Extract each line from the entries below that contains the string "inside", copying every such line in full.

╭──

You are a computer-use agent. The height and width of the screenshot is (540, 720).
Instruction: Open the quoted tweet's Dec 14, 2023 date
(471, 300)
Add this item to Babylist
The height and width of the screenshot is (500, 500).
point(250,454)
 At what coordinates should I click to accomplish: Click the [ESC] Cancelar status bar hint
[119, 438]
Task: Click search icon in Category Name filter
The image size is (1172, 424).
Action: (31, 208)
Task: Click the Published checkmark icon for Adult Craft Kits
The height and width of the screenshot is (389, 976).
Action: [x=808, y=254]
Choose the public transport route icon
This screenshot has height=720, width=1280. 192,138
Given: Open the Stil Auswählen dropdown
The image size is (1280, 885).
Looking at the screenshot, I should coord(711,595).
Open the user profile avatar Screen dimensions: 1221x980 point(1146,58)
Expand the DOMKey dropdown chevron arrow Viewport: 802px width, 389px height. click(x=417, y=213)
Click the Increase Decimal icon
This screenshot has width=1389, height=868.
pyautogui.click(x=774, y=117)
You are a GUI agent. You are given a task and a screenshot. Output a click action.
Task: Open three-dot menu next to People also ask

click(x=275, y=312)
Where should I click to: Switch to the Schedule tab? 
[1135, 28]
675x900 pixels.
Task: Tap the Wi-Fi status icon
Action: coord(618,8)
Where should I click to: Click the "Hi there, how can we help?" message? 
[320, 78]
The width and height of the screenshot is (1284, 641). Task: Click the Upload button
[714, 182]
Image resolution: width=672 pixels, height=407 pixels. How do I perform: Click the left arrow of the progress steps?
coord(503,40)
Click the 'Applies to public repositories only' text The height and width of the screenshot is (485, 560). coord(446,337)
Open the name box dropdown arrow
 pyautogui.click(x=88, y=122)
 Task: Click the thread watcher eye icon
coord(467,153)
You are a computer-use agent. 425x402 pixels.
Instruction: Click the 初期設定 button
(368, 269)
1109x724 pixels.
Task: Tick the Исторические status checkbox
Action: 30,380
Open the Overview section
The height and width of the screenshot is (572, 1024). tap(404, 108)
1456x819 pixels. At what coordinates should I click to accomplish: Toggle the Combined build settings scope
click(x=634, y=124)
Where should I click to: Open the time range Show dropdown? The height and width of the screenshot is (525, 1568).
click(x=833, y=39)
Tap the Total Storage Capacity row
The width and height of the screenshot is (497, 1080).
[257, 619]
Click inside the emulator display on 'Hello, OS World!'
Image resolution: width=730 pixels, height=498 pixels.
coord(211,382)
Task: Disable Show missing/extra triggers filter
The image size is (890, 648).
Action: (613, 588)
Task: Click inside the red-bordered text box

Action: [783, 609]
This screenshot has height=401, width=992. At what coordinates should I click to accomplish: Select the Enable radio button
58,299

╰──

COMPLETE ANSWER ::
Click inside the emulator display on 'Hello, OS World!'
Task: Click inside the red-bordered text box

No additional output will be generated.